A year has passed since we moved into our little green house in Lascelles. This is the first time I’ve ever lived in the country. If I’d been told ten-years ago, I’d willingly move to the country, I’d never have believed it. The move was a spur of the moment decision made on instinct. I’ve always liked cities. By this I mean really big cities, the kind where you never bump into your ex or the girl who tortured you in grade five. Nature bored me. As a teenager in Alberta, I spent time hiking in the Rockies with several youth organizations. Frequently I was the first one up the hill. This was because I liked to smoke and the wilderness provided great places to do this without being spotted by an adult. I don’t smoke anymore. But from time-to-time I still feel the need to hide.

In the Spring of 2010, when we started escaping to the Gatineau Hills, India’s seizures were so frequent, even driving with her could be disconcerting. Often we heard a clunk from the backseat as she fell over to one side. If we stopped at a restaurant, we had to watch that her head didn’t hit the table. We told her neurologist but he offered little guidance. One of the most trying features of this time was that we’d completely lost trust in India’s neurologist. We were convinced he wasn’t exploring every option but never having dealt with the medical system we had no idea how to get help.

I felt like the animal at the bottom of one those sculptures where all the farm animals are balanced on top of each other. And one of those animals represented my neighbourhood. Suddenly little annoyances I once would have shrugged off like a band playing loudly at the nearby pub or a neighbour’s lack of consideration suddenly grated on me. I couldn’t have articulated it then but I believe I craved space. Both mentally and physically.

Continually the first question people ask me about our move is the commute. I’ve only been driving  four-years so this was a big consideration. The first time I drove home at night from Ottawa it felt as though I was driving on top of the mist and would fall through at any moment. Now I like it. Driving through the darkness I often think about the story I’m writing or listen to a book on a tape.  Moving here, forced me out of my comfort zone. I’m glad of it because every time I catch a glimpse of the hills I’m certain I made the right decision.

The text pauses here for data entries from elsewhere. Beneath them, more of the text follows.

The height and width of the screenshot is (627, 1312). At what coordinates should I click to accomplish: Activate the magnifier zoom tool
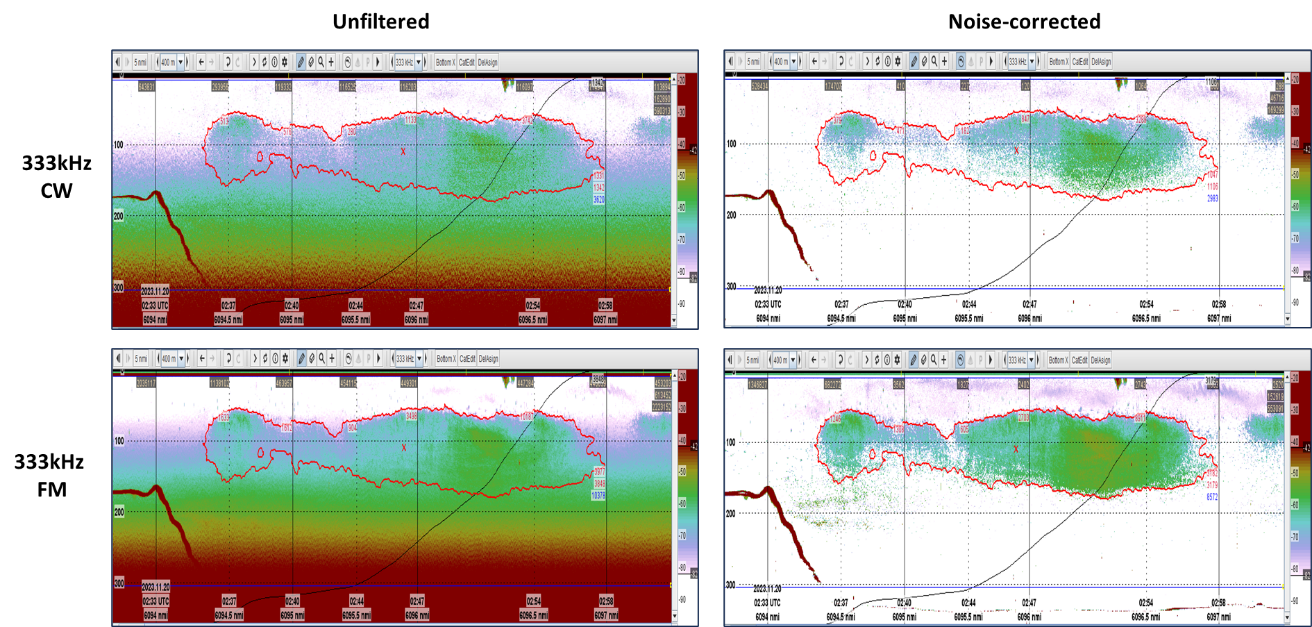(319, 61)
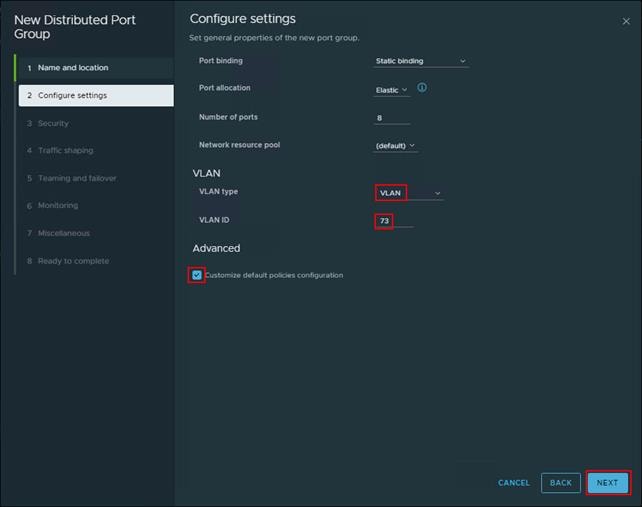The width and height of the screenshot is (642, 507).
Task: Select step 8 Ready to complete
Action: click(x=73, y=261)
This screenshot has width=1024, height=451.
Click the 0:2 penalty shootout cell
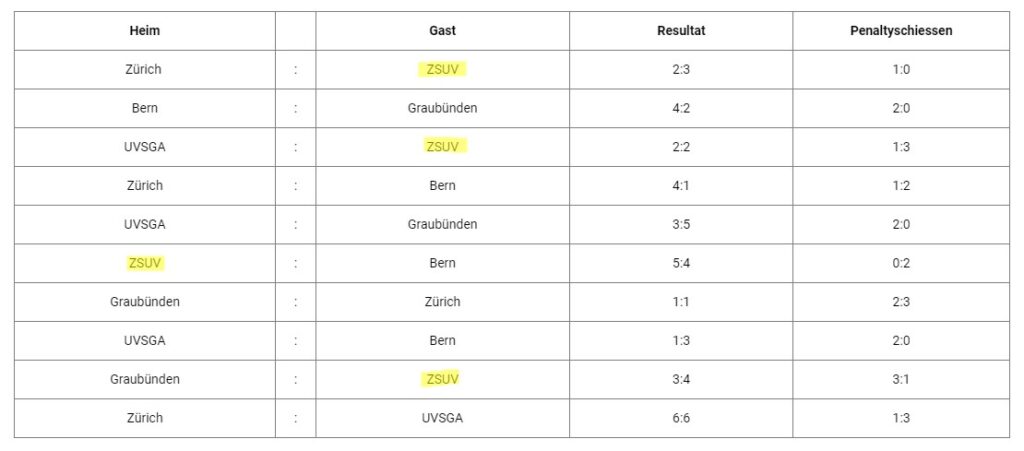(901, 263)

This Fall India will be attending a local school. We’ve met with the principal and he understands our situation and is eager to help. The day before school starts he’s called a meeting with all the staff so I can explain the nature of her illness. I’m excited about this. When India was in grade 7 in the city, I wrote countless emails to her teachers. Only one teacher ever responded.  I’m pretty sure several of her teachers never even knew she was ill. I remember at one of the parent/teacher meeting this young teacher saying to me, “I’m pretty sure India has a learning disability.”

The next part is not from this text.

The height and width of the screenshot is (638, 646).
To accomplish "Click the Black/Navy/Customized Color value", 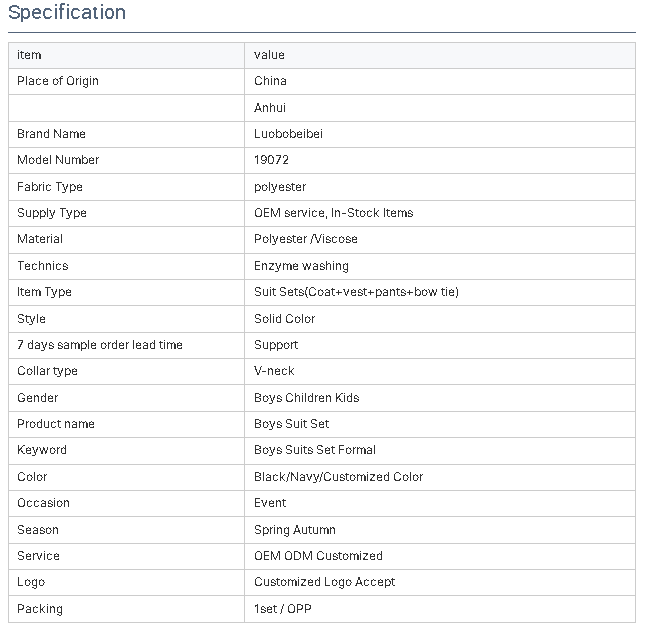I will point(339,477).
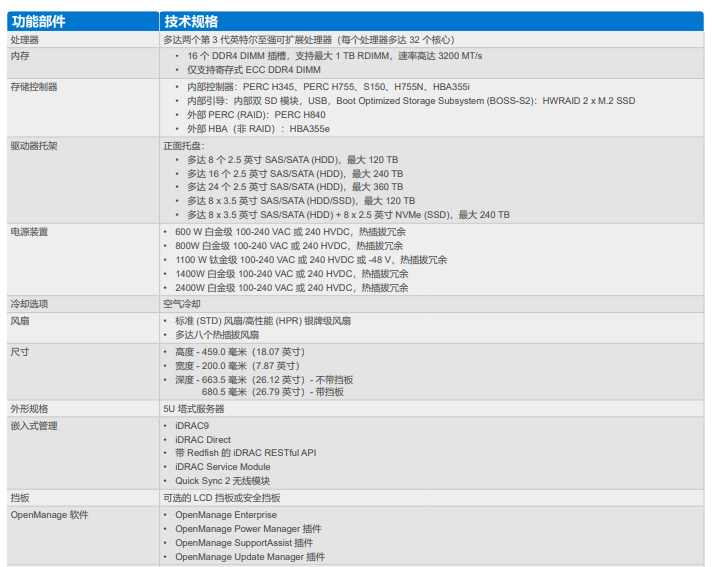Select the 存储控制器 row label
712x567 pixels.
point(34,87)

“Yeah”, I said.  “It’s called having a seizure every 20 seconds. Remember my letter?”

Even after that I’m still not convinced I was understood. It’s funny how illness can slant your perspective. Most of the parents at that open house were either bursting with pride or disappointed with their child’s report card. We were hoping ours wouldn’t fall over.

I get so angry when I think about that school. Once in gym, a substitute teacher accused India of lying when she said she had seizures and forced her to run when she was unwell. Who fakes epilepsy to get out of gym?

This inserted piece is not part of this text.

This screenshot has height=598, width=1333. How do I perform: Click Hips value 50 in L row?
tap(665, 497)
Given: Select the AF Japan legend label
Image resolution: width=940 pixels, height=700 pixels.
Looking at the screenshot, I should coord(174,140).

When I lived in the city my favourite view was from my office window. It looked over all the backyards. To me, it looked like a painting.  Over the ten years I lived there I watched the backyards transform from gardens filled with overgrown tomato and zucchini plants and plastic chairs to gardens with urns and cedar decks. The changes I noticed were for the most part economic. Here the landscape is continually changing.  A burst of purple wildflowers one day gives way to a bunch of Black-eyed Susan’s.

The thing I do in the morning is look out at my garden to see how it’s changed. So does nature still bore me? Actually I’ve discovered my inner birder.  Am I happy I moved here? No regrets, I love it. Though, I still wouldn’tsay no to a little pied-à-terre in Paris.